> [TASK] In the entries below, find each line with the word "computer" and return it.

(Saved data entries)
== Segment start ==

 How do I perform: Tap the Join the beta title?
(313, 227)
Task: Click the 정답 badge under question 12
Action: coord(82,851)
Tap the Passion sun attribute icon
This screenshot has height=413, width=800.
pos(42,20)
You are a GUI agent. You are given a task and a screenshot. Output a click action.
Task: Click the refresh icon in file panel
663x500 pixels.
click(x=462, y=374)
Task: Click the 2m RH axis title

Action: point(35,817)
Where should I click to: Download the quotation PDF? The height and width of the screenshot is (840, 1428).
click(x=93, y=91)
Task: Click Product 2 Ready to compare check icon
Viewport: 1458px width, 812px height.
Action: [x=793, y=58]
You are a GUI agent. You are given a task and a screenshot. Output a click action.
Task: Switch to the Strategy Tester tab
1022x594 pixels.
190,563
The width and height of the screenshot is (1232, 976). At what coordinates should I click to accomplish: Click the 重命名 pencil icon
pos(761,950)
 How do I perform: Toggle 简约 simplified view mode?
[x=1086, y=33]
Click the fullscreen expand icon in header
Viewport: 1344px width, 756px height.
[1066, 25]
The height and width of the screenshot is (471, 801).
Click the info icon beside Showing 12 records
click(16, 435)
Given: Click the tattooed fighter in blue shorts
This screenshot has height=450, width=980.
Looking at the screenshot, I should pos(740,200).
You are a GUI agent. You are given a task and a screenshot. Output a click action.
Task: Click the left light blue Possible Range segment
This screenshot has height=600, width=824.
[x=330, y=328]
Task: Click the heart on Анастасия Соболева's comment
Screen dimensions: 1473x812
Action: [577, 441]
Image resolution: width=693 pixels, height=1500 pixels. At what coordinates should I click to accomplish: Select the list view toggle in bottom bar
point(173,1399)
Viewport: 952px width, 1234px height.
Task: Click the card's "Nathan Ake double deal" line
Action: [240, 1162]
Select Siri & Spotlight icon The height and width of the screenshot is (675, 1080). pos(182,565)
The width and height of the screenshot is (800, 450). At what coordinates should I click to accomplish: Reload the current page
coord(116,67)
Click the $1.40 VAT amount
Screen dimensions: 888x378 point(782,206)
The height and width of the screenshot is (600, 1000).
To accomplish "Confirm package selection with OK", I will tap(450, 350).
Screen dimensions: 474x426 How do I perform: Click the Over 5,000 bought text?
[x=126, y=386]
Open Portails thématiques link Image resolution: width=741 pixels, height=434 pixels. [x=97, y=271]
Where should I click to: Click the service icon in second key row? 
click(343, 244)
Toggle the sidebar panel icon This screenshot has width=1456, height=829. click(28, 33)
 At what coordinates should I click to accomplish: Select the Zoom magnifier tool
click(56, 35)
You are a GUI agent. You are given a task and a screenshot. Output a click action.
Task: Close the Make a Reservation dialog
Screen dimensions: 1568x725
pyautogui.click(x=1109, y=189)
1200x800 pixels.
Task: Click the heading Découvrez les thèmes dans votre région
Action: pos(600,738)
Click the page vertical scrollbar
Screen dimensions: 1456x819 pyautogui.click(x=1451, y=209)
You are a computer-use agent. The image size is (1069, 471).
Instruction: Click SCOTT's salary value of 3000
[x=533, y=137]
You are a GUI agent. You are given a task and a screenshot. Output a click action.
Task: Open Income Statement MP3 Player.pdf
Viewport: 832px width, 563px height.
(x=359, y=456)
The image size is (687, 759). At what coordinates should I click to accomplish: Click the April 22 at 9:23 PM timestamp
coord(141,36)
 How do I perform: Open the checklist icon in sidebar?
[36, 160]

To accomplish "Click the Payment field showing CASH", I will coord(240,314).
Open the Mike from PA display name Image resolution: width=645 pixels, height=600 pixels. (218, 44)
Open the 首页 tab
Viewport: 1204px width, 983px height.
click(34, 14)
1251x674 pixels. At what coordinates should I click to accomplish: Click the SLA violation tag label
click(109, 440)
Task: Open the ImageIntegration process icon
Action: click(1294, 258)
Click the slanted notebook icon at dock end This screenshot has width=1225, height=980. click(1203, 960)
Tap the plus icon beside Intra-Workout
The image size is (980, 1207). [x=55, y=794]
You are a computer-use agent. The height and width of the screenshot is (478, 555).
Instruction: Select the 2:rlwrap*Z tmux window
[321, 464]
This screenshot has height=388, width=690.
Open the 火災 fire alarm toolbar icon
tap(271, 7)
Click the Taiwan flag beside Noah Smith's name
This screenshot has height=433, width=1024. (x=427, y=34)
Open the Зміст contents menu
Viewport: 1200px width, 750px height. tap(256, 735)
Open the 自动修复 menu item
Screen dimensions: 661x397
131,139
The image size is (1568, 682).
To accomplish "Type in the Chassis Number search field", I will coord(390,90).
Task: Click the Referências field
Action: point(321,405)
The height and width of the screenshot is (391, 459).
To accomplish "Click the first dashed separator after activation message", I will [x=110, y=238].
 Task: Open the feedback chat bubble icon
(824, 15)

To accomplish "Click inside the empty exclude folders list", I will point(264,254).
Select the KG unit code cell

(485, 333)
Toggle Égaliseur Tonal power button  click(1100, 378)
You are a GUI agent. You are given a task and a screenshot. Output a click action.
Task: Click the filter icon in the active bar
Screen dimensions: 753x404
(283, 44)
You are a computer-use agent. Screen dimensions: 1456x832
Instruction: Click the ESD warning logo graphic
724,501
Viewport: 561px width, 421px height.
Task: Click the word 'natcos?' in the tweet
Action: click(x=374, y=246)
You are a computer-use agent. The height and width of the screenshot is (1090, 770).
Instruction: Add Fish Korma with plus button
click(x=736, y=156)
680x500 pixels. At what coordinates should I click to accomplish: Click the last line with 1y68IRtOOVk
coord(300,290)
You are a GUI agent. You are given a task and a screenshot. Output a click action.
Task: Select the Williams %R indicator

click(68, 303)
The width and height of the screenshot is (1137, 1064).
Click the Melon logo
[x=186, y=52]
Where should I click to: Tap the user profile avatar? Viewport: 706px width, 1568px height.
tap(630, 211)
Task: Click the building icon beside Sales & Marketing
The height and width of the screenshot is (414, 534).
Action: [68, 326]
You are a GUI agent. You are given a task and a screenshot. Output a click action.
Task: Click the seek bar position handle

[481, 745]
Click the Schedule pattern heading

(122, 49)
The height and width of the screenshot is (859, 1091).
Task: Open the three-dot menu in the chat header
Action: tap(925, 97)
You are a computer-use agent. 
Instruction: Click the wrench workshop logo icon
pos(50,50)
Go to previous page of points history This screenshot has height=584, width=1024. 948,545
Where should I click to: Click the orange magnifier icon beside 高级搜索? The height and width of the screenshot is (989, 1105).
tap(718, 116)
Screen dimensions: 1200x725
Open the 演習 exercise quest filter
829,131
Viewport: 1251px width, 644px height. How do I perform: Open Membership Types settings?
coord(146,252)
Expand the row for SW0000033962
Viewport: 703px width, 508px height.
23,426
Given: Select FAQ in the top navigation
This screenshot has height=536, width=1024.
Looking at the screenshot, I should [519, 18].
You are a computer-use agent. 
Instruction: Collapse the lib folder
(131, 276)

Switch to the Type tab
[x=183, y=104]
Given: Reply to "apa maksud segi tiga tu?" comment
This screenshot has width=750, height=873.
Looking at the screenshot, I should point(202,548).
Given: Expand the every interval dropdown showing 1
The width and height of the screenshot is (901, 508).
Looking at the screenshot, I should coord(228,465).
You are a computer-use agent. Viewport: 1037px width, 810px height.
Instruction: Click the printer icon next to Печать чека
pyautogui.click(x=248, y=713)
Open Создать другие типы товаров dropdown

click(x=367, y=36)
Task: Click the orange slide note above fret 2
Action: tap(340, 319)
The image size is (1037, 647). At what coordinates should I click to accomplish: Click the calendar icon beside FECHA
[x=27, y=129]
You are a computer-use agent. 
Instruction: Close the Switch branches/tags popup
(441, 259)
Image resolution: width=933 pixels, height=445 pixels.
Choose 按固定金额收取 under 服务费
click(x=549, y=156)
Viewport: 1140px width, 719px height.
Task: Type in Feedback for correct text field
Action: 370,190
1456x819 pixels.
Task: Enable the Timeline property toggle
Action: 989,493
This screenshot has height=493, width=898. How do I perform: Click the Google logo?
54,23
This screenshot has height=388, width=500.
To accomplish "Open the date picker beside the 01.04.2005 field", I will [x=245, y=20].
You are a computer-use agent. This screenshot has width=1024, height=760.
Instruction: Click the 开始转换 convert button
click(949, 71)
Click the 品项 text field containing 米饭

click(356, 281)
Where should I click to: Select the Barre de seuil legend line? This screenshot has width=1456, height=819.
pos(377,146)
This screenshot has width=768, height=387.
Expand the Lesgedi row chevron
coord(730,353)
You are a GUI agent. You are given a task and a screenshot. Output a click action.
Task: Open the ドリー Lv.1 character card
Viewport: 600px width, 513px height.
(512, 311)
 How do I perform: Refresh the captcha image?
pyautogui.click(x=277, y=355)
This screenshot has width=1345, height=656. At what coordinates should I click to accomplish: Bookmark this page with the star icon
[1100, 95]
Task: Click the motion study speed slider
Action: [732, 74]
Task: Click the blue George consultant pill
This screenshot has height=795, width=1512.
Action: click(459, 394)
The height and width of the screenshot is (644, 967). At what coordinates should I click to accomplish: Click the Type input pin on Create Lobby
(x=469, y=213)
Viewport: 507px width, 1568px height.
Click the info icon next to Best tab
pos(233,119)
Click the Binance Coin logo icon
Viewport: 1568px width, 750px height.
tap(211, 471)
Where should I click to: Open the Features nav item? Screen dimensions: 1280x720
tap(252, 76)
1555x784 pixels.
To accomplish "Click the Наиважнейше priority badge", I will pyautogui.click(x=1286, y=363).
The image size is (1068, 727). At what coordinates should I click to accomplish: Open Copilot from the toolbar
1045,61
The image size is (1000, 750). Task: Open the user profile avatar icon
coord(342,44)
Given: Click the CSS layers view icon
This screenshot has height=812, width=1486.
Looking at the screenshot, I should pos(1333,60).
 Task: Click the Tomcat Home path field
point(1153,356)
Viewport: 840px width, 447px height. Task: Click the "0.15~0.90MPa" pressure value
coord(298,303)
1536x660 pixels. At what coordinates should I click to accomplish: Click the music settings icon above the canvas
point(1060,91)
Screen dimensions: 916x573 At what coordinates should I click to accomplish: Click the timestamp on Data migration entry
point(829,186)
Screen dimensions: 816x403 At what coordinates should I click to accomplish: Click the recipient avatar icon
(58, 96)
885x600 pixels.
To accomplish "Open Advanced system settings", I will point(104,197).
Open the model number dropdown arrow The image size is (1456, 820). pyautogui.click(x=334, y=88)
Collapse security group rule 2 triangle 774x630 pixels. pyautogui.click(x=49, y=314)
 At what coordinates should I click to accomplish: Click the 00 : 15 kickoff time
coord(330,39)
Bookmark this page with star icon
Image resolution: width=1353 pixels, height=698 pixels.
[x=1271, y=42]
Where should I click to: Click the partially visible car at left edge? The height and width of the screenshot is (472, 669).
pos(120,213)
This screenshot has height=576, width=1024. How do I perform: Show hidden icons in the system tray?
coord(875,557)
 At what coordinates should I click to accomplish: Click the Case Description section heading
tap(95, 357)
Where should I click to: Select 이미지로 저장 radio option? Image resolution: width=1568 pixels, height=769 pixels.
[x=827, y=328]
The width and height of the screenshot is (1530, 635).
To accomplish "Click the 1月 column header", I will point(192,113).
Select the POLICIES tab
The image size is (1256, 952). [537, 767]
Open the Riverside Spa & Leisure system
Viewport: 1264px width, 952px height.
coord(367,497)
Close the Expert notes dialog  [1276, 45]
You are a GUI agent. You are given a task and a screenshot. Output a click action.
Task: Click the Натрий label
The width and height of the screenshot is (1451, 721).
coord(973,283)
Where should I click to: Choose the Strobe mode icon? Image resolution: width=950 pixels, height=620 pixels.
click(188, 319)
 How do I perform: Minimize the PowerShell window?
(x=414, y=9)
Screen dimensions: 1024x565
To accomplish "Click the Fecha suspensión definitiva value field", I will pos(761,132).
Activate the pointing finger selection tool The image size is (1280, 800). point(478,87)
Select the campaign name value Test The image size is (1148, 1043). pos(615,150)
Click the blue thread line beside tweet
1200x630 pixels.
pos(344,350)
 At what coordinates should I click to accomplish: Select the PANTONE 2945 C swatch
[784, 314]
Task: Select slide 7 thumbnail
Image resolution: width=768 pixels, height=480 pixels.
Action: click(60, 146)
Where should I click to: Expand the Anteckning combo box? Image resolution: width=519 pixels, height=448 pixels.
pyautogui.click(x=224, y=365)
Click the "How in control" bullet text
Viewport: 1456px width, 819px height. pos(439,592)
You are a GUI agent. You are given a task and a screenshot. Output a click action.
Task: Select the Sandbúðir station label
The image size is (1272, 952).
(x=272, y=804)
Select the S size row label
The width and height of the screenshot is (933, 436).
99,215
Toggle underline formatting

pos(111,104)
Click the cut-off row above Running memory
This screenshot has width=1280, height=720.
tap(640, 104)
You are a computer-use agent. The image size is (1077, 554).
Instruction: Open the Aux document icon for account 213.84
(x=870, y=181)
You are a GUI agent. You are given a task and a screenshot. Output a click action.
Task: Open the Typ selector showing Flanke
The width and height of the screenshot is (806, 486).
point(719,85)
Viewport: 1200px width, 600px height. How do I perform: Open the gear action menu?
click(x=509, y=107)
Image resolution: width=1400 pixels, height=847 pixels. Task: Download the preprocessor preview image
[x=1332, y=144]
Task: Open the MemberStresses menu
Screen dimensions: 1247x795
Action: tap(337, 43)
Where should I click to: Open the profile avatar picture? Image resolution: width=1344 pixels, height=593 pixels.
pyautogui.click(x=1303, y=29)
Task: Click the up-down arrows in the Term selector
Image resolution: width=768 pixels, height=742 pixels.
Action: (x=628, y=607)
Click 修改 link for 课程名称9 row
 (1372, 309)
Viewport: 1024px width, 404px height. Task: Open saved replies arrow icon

== Segment end ==

> [EXERCISE ANSWER]
You are a computer-use agent. The image size is (1069, 471).
You are a computer-use agent. The height and width of the screenshot is (478, 555).
You are a computer-use agent. Screen dimensions: 1456x832
You are a computer-use agent. The height and width of the screenshot is (1090, 770).
You are a computer-use agent. 
You are a computer-use agent. 
You are a computer-use agent. Viewport: 1037px width, 810px height.
You are a computer-use agent. 
You are a computer-use agent. This screenshot has width=1024, height=760.
You are a computer-use agent. The image size is (1077, 554).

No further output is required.